Lucky for us, LangChain includes such a parser already! Since langchain_dartmouth
is built on LangChain, we can directly use that component with ChatDartmouth
!
By convention, most components in LangChain use the invoke
method to “do their thing”, so here is how we can fit everything together:
from langchain_core.output_parsers import JsonOutputParser
parser = JsonOutputParser()
response = llm.invoke(prompt)
timeline = parser.invoke(response)
for event in timeline:
print(event)
{'year': 1928, 'event': 'Fisher Ames Baker Memorial Library opens with a collection of 240,000 volumes'}
{'year': 1941, 'event': 'Facility expansion'}
{'year': 1957, 'event': 'Facility expansion begins'}
{'year': 1958, 'event': 'Facility expansion completes'}
{'year': 1970, 'event': 'One millionth volume is added to the collection'}
{'year': 1992, 'event': 'John Berry and the Baker family donate $30 million for a new facility'}
{'year': 2000, 'event': 'Baker-Berry Library complex opens'}
{'year': 2002, 'event': 'Baker-Berry Library complex completes'}
There are many more output parsers available in LangChain for all sorts of different desired output formats.

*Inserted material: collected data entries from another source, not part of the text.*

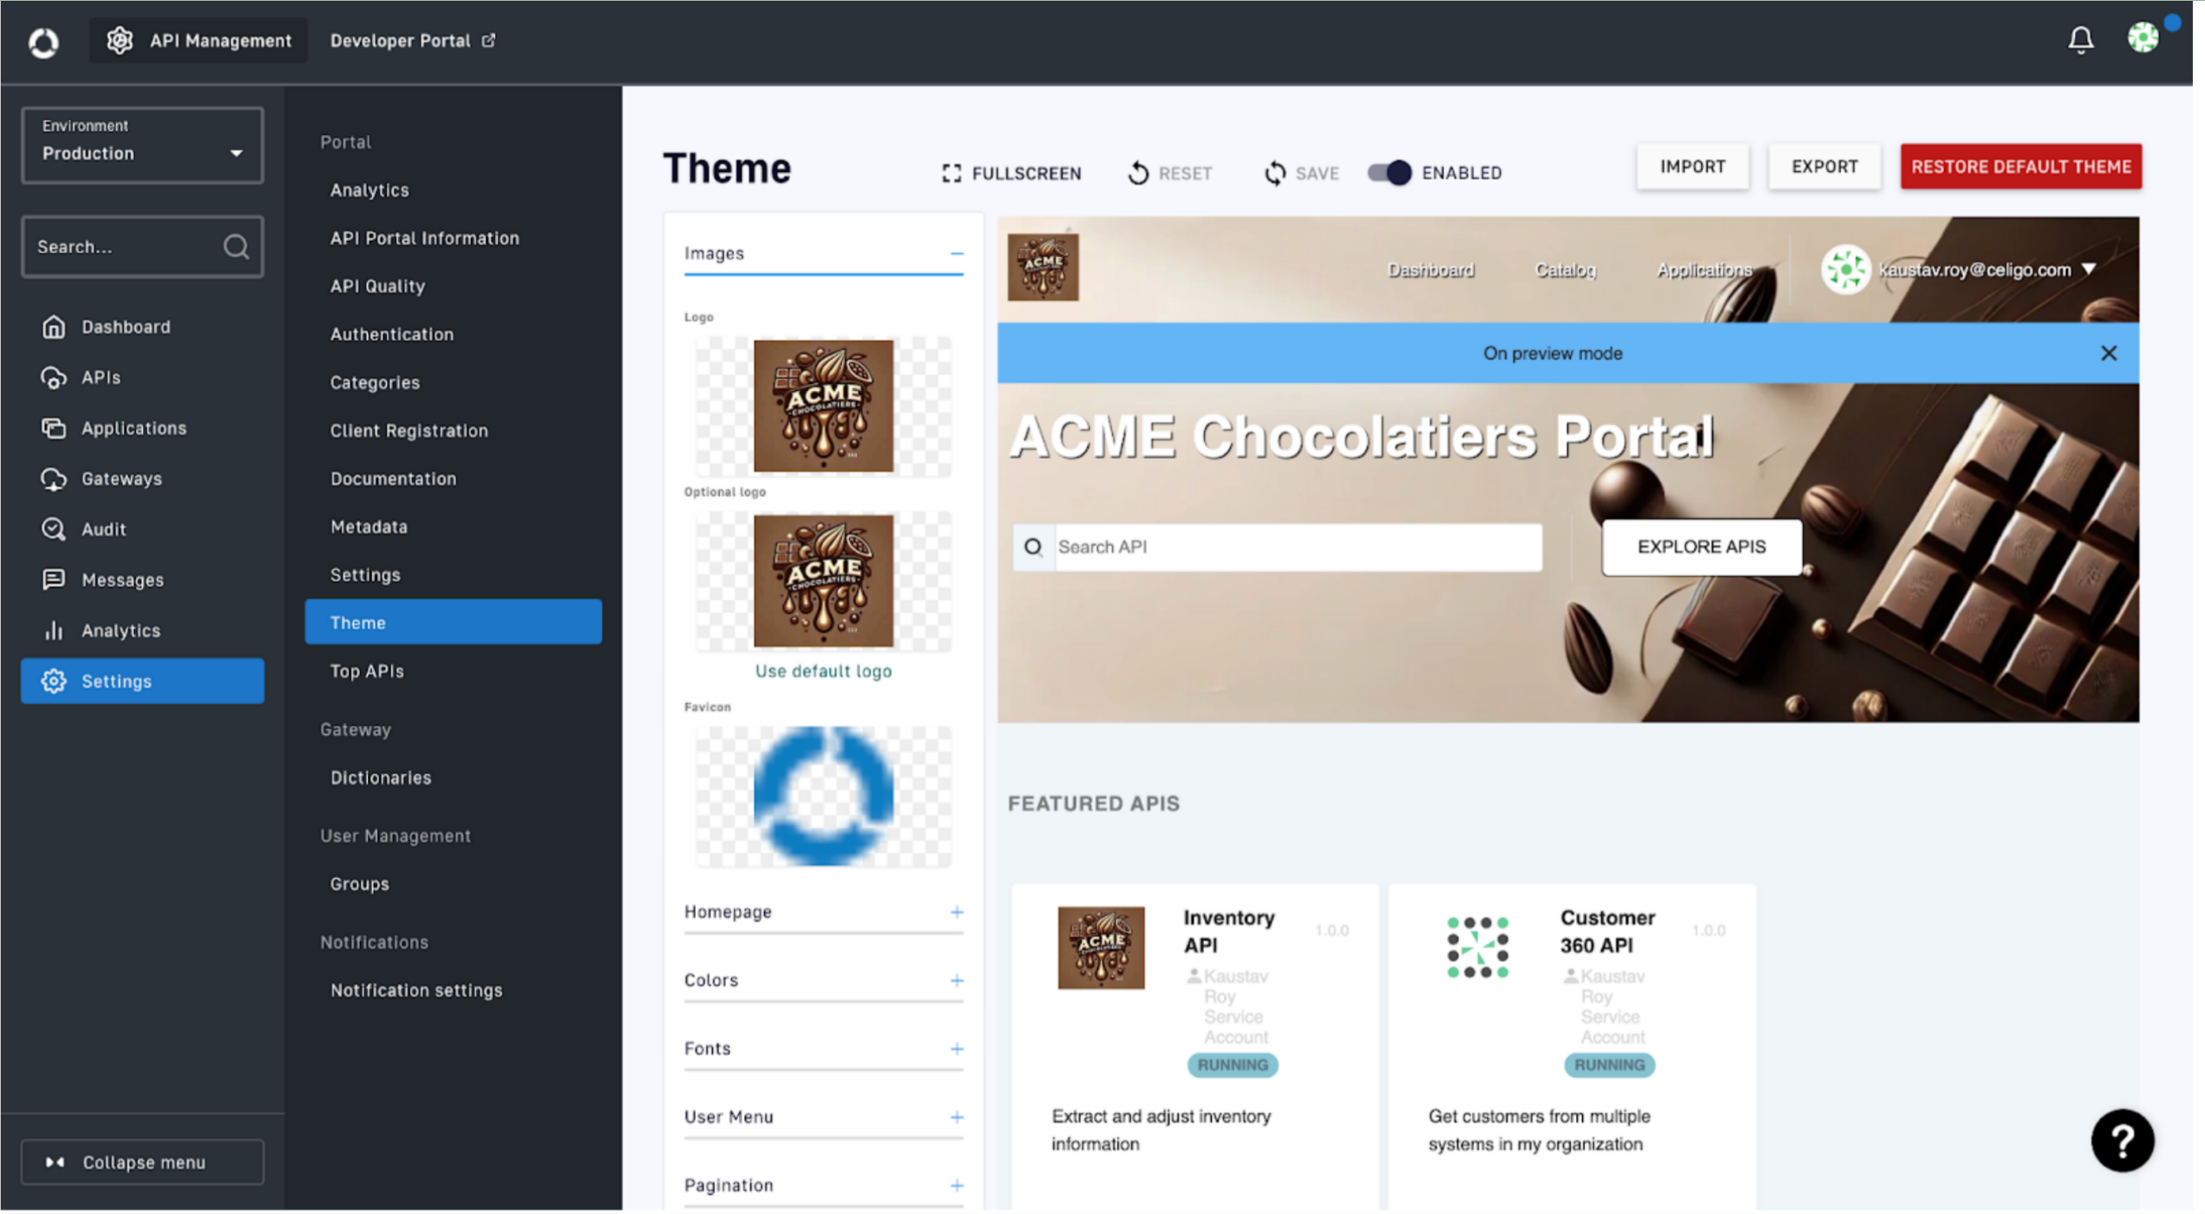The image size is (2205, 1214).
Task: Click the Dashboard icon in sidebar
Action: coord(53,327)
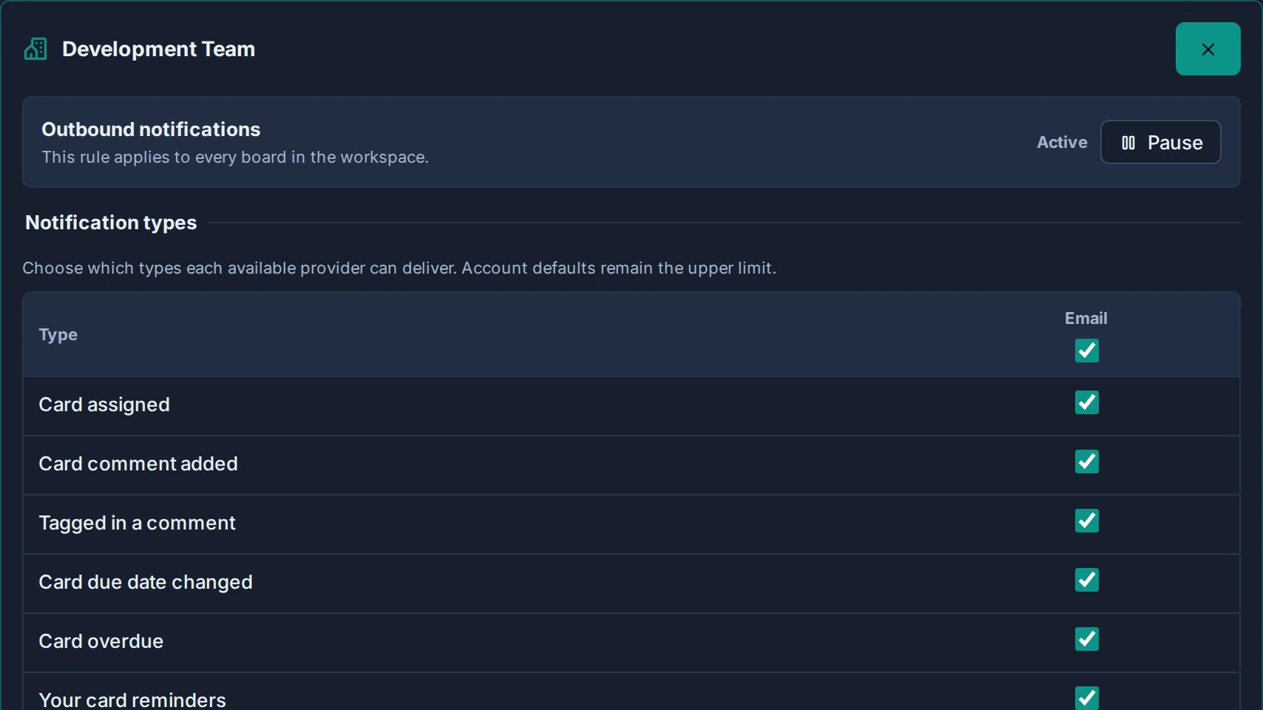This screenshot has width=1263, height=710.
Task: Close the Development Team dialog
Action: click(1208, 49)
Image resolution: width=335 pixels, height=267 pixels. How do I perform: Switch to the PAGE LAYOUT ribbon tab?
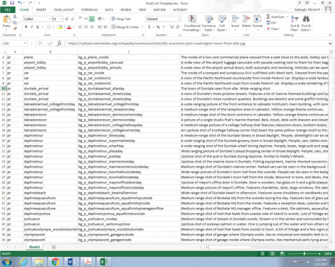[64, 9]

All of them have the same usage pattern demonstrated above: Instruct the model to return the data in a specific format, then pass the model’s response through the parser.
If there is a specific format you need that is not already supported by any of the available parsers, you can also write your own by subclassing any of them. Let’s say instead of a generic JSON, we wanted to extract a Pandas DataFrame
. We could create such a parser by subclassing the JsonOutputParser
and adding an additional step to its invoke
method:
import pandas as pd
class DataFrameParser(JsonOutputParser):
def invoke(self, text: str) -> pd.DataFrame:
json_data = super().invoke(text)
return pd.DataFrame.from_records(json_data)
parser = DataFrameParser()
response = llm.invoke(prompt)
df = parser.invoke(response)
df
year | event | |
---|---|---|
0 | 1928 | The Fisher Ames Baker Memorial Library opened ... |
1 | 1941 | The library building was expanded. |
2 | 1957 | The library building was expanded again. |
3 | 1958 | The library building was completed after the s... |
4 | 1970 | The library received its one millionth volume. |
5 | 1992 | John Berry and the Baker family donated US $30... |
6 | 2000 | The Baker-Berry Library opened. |
7 | 2002 | The Baker-Berry Library was completed. |
Summary#
In this recipe, we saw that LLMs are great to extract structured data from unstructured text. Since LLMs can only output strings, output parsers are a great tool to convert the text representation of the structured data into Python objects (like lists, dictionaries, or even data frames) for further processing.